YOUR INSTRUCTIONS:
Check every line below for the word "computer" and copy the ones that have it.

[Records contained in a dataset]
○ ○ ○ ○

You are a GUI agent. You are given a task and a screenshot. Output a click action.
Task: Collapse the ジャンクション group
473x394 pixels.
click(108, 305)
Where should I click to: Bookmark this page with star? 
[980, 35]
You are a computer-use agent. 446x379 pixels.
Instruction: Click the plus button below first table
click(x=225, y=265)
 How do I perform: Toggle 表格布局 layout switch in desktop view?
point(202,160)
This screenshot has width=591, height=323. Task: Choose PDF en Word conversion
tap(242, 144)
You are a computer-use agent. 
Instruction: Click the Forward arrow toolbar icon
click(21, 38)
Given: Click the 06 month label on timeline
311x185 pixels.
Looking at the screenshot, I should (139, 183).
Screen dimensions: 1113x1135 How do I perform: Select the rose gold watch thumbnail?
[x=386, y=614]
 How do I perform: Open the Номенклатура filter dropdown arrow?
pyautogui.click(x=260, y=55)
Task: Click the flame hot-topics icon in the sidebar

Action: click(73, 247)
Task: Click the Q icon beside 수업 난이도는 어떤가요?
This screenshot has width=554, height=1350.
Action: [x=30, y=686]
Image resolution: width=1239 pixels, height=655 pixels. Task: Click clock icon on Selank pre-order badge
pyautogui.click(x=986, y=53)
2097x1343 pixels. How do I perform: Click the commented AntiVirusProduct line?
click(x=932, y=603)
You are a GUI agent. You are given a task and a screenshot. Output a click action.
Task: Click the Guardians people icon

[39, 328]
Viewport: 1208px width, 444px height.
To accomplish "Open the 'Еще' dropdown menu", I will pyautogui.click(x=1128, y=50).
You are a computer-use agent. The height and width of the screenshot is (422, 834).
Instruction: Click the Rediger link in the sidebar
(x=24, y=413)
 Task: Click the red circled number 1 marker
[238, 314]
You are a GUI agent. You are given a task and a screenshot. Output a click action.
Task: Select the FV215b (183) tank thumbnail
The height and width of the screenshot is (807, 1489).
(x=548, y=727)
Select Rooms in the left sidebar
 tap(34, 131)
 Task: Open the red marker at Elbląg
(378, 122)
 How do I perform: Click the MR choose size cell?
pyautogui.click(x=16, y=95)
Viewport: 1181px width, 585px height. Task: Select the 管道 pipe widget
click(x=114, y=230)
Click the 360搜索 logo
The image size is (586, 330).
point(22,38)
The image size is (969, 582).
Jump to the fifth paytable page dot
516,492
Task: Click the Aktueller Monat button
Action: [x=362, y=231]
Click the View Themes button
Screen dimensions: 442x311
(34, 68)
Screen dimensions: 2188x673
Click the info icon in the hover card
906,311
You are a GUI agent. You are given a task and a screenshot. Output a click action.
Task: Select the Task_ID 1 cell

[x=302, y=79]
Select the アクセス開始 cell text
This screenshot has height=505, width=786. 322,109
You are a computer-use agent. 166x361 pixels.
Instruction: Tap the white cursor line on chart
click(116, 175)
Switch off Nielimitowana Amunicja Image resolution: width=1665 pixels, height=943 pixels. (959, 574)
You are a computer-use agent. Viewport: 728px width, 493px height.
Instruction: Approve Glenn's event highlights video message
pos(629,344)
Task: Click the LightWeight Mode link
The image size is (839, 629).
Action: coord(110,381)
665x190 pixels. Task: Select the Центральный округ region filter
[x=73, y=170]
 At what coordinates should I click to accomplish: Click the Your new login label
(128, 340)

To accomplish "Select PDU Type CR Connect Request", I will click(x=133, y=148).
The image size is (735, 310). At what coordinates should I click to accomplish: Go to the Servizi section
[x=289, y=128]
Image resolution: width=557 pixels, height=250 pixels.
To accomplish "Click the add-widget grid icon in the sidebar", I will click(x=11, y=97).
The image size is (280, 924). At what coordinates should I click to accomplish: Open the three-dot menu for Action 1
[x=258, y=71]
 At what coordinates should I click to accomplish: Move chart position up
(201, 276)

○ ○ ○ ○

SOLUTION FOR THIS TASK:
You are a computer-use agent. 446x379 pixels.
You are a computer-use agent. 
You are a computer-use agent. The height and width of the screenshot is (422, 834).
You are a computer-use agent. 166x361 pixels.
You are a computer-use agent. Viewport: 728px width, 493px height.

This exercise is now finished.